◆ **Exercise directions**
Word for word, restate the lines of the data below between those holding "This screenshot has width=1456, height=837." and "dropdown for Benzinhane", inclusive; pictures do not belong in the copy.

◆ **Data in this exercise**
□ □ □ □ □ □ □

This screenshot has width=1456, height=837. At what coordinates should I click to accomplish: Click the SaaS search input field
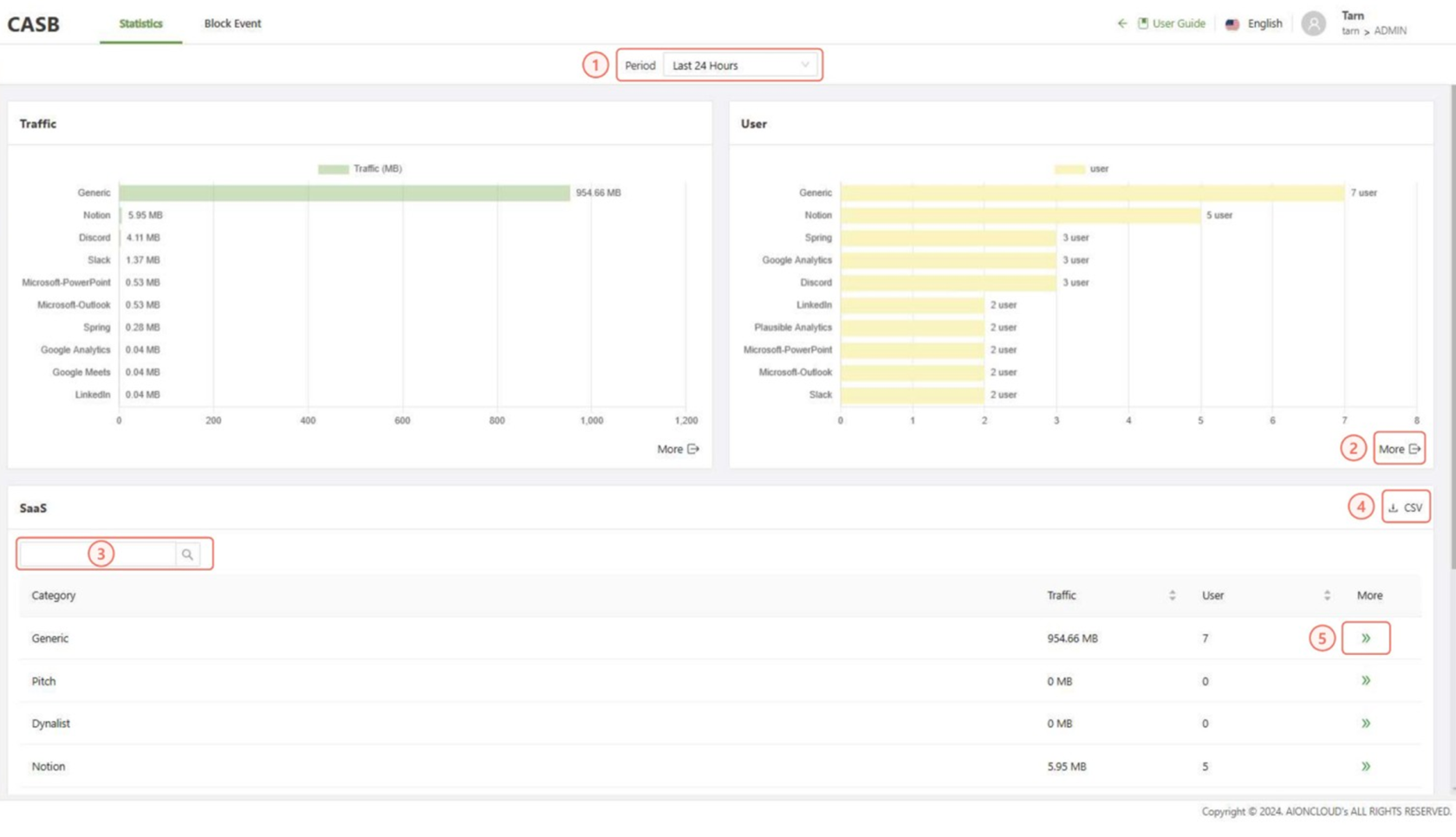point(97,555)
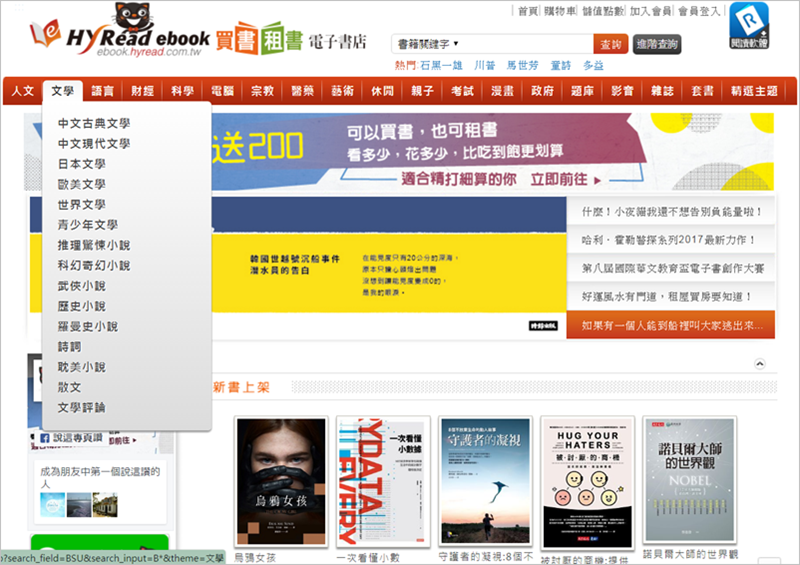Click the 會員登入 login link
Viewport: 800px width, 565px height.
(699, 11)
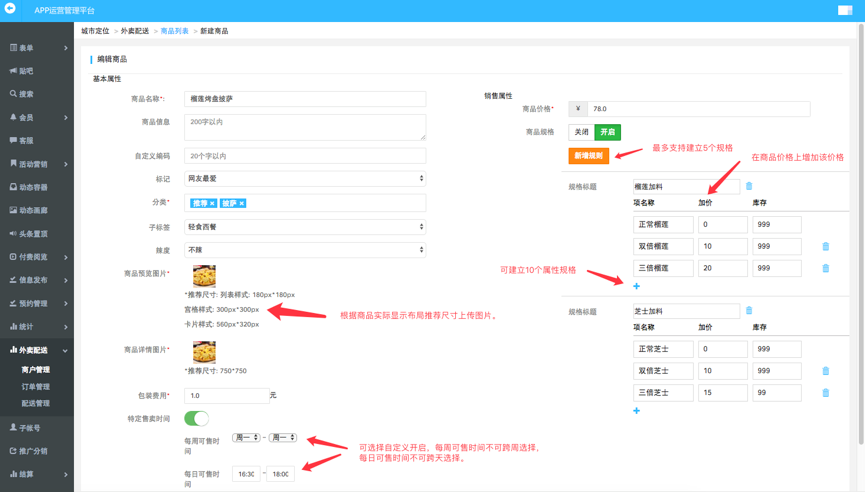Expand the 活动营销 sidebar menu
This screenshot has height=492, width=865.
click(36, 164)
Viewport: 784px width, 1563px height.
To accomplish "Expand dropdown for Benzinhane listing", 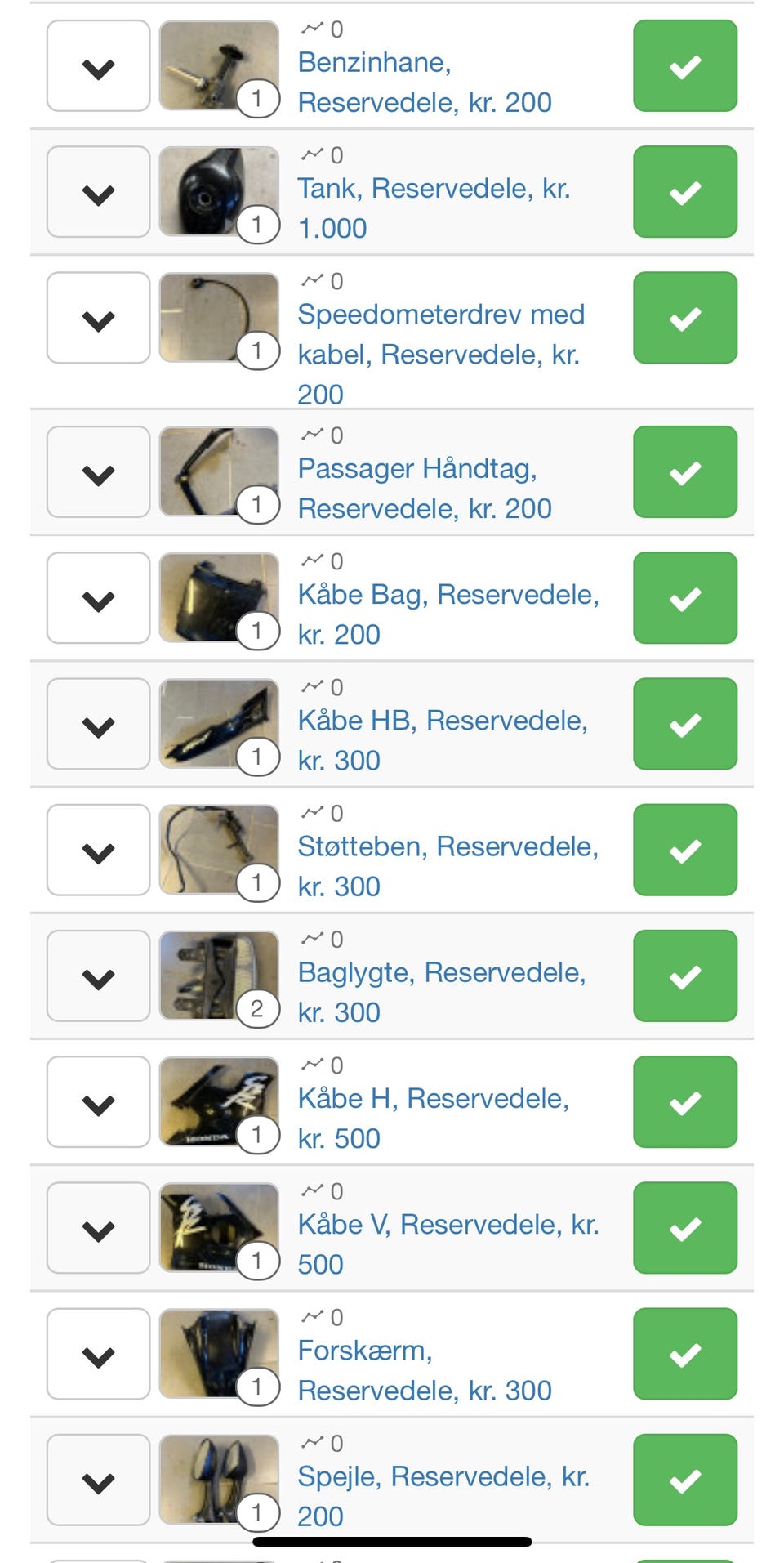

□ □ □ □ □ □ □

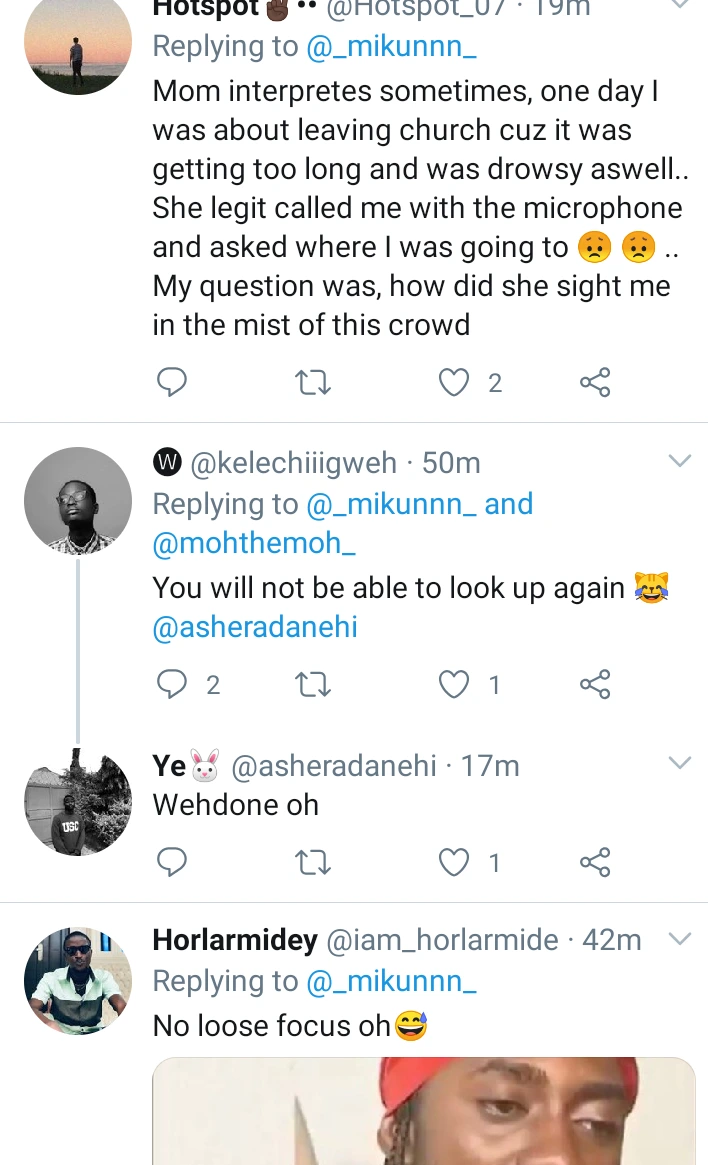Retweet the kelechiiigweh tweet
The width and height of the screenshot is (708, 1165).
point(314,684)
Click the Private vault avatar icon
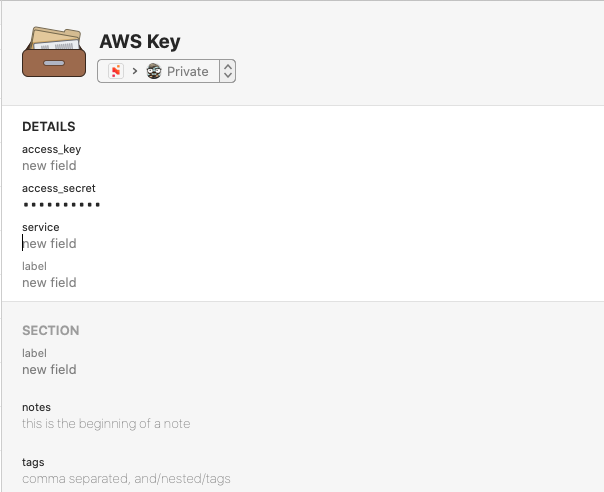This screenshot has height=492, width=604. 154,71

□ □ □ □ □ □ □

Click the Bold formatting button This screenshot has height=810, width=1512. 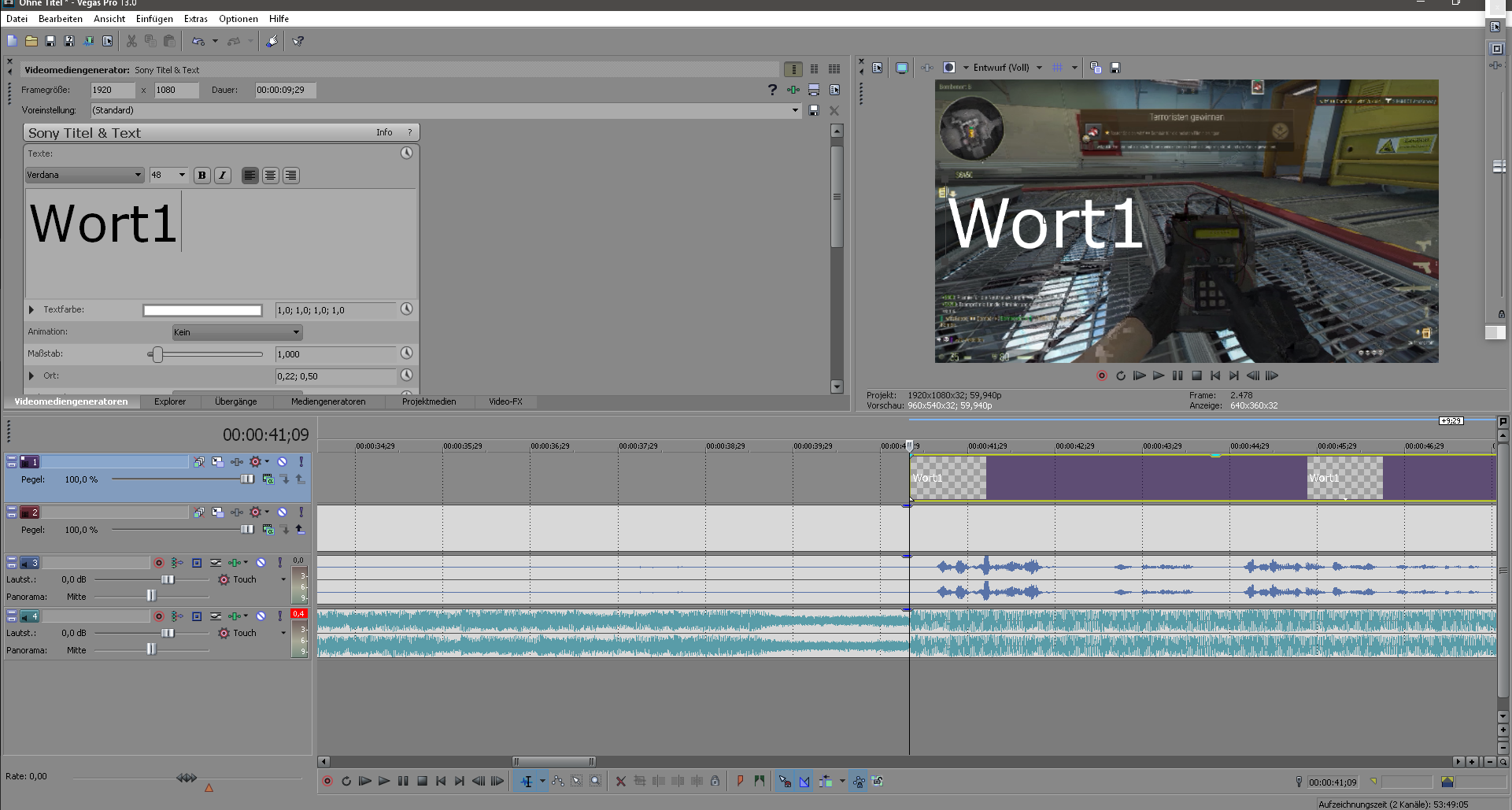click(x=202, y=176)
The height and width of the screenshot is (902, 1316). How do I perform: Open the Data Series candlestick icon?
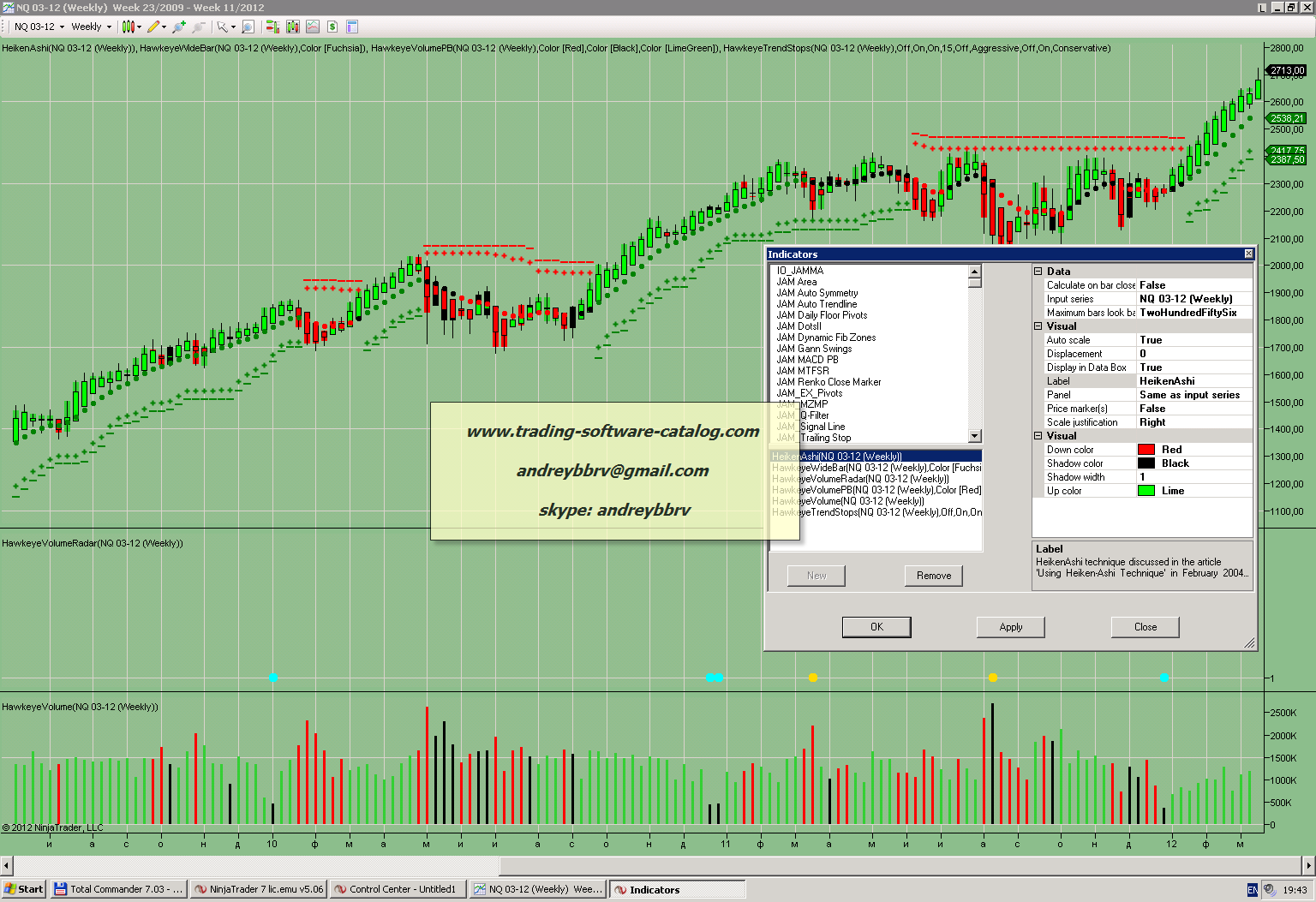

□ □ □ □ □ □ □

◆ **Finished exercise**
This screenshot has width=1456, height=837. At what coordinates should I click to accomplish: Click the SaaS search input field
point(97,555)
Click the 會員登入 login link
Viewport: 800px width, 565px height.
(699, 11)
Expand the 活动营销 sidebar menu
This screenshot has height=492, width=865.
click(36, 164)
Viewport: 784px width, 1563px height.
To accomplish "Expand dropdown for Benzinhane listing", 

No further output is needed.